所以,秘密很有可能不是暗含在画面上,而是可能藏在画轴里头。可是,她把画轴都从中半剖开了,为什么还是什么都没找出来?而且,如果秘密真的是在画轴之中,为什么又要特别叮嘱她要将画展在月光之下?
“万里青山万里水,无垠造化无垠道。”碧小泉收回凝视明月的目光,视线落在那虽然只有黑白浓淡简单颜色却仿佛画尽锦绣江山的佳作上,低低地念出其上父亲亲手提写的一句诗,心里头充满了前所未有的迷惘茫然。
“爸爸,为什么您连续三晚都给妈妈托梦,却一次都不肯来看我,不肯直接告诉我真相和秘密呢?难道您已经不再疼爱小泉了吗?我的生母到底是谁?当年您画这幅画时,曾经刺了我的血融入墨汁中难道有什么特殊意义吗?还有,您怎么能这样冷血地耽误妈妈十八年的青春呢?您难道知不知道您这样对待一个爱你的女人是多么地残忍、多么的不公平么?”
一叠串的疑惑和质问不住地在碧小泉的脑海中翻涌,可她穷尽脑汁也想不出父亲为什么要这么做?更想不出其中的关联线索。

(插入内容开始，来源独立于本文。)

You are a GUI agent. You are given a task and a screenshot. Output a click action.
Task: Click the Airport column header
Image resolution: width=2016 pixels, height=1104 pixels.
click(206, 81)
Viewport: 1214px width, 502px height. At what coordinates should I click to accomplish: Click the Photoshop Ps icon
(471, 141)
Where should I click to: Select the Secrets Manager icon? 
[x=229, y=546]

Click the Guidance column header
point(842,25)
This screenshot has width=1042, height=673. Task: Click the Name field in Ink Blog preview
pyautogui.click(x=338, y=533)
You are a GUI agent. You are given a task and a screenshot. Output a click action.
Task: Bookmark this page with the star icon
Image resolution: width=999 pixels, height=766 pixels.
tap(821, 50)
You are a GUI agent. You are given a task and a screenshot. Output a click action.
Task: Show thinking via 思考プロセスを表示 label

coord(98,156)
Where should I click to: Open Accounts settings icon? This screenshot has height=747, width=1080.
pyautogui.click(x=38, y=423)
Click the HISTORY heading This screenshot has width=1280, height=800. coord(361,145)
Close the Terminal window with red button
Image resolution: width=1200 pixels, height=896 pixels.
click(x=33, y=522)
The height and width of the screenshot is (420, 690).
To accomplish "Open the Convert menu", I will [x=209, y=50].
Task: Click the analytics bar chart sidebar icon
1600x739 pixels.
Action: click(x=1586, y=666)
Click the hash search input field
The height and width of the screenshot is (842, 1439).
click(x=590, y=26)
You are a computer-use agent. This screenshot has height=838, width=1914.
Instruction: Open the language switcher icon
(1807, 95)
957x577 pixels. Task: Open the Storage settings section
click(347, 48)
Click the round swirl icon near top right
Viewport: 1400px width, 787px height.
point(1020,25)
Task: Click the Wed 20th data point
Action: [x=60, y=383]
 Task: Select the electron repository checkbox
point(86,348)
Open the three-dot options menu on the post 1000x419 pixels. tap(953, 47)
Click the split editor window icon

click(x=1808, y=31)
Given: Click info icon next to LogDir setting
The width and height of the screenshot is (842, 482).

莫非……这一切都纯粹不过是妈妈的梦中想象而已,实际上根本就没有所谓的秘密么?可是妈妈说的又那么认真,她甚至还说自己不信的话明天就可以去做亲子鉴定。
狠狠地咬了一下嘴唇,碧小泉烦躁地很想就此撩开手,什么也不管,只当今晚的一切都没发生过。可是事情已经发生了,真能当若无其事吗?
“小泉……”妈妈那掩不住悲伤的话语又回荡在耳边,“你爸爸还要我特别地提醒你,说你是个生来就注定不可能平凡的孩子,也许将来发生的一切你都无法想象,但是,无论如何,你都必须相信自己,都要坚强,不能轻易地放弃。”
她这种扔到大街上瞬间就会被淹没的普通女孩子,会注定不平凡吗?碧小泉讽刺地想,从小到大,除了小学时因为当教师的妈妈提前教了她课程而两跳两级,并在绘画之上略有点资质外,她还有什么特别的本事了?
就靠她这张根本没有回头率的脸蛋吗?哦,对了,难怪她一直都不像妈妈那样漂亮有气质,原来根本就没有血缘关系。
想起十八年来所受的欺骗,碧小泉的心中忍不住升起一股怨气,然而,她的怨气却根本无法发泄。
因为,真正隐瞒真相的爸爸已经永远离她而去了,而妈妈……妈妈……默念着这两个往日总是充满甜蜜和依恋的字眼,鼻子不争气地又酸楚起来。说句心里话,除了不是亲生,这十八年来,妈妈又何曾做过一件对不起她的事情?她所给与她的,除了爱,还是爱,以及,总是无微不至的关怀,和犹如朋友般的信任和鼓励。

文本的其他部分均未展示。